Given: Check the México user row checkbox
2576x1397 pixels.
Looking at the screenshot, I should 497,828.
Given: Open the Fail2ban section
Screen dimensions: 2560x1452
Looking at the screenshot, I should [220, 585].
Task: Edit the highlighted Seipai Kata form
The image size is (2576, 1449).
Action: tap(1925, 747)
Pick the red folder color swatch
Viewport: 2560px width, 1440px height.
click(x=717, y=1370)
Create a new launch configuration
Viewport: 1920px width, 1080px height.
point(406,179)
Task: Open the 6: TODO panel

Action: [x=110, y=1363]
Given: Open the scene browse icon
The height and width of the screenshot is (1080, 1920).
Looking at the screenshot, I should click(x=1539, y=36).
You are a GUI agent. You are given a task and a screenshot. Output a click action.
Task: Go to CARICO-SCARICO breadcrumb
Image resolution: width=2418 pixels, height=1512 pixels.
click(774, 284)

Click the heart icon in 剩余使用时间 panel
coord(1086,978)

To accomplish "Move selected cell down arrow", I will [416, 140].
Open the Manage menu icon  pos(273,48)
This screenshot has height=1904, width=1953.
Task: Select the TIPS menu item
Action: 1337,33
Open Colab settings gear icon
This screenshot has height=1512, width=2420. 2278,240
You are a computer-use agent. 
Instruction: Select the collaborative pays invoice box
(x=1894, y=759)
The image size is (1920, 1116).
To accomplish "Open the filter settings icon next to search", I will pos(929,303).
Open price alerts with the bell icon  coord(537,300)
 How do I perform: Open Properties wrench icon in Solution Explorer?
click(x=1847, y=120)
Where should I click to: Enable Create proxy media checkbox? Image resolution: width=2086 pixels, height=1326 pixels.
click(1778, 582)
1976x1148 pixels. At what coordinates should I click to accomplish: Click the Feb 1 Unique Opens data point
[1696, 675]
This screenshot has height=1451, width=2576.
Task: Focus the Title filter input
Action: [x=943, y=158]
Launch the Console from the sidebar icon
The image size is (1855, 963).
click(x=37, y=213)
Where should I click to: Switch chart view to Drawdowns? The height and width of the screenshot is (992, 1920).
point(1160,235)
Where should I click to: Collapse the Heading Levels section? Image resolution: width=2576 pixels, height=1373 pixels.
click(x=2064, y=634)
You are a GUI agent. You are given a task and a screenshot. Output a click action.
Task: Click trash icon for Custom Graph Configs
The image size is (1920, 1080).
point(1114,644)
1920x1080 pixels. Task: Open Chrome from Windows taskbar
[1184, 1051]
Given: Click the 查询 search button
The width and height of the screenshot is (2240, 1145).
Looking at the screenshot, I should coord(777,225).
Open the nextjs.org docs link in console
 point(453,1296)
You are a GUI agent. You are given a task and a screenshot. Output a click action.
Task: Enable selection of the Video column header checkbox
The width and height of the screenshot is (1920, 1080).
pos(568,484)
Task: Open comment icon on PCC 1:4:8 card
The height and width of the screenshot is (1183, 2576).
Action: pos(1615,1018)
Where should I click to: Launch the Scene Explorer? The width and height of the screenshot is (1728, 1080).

| GOAL OF THE EXERCISE |
Reproduce verbatim the stretch of lines beginning with the one containing "Where should I click to: Collapse" and ending at the close of the entries above.

| EXERCISE ANSWER |
Where should I click to: Collapse the Heading Levels section? Image resolution: width=2576 pixels, height=1373 pixels.
click(x=2064, y=634)
You are a GUI agent. You are given a task and a screenshot. Output a click action.
Task: Click trash icon for Custom Graph Configs
The image size is (1920, 1080).
point(1114,644)
1920x1080 pixels. Task: Open Chrome from Windows taskbar
[1184, 1051]
Given: Click the 查询 search button
The width and height of the screenshot is (2240, 1145).
Looking at the screenshot, I should coord(777,225).
Open the nextjs.org docs link in console
 point(453,1296)
You are a GUI agent. You are given a task and a screenshot. Output a click action.
Task: Enable selection of the Video column header checkbox
The width and height of the screenshot is (1920, 1080).
pos(568,484)
Task: Open comment icon on PCC 1:4:8 card
The height and width of the screenshot is (1183, 2576).
Action: pos(1615,1018)
Where should I click to: Launch the Scene Explorer? The width and height of the screenshot is (1728, 1080).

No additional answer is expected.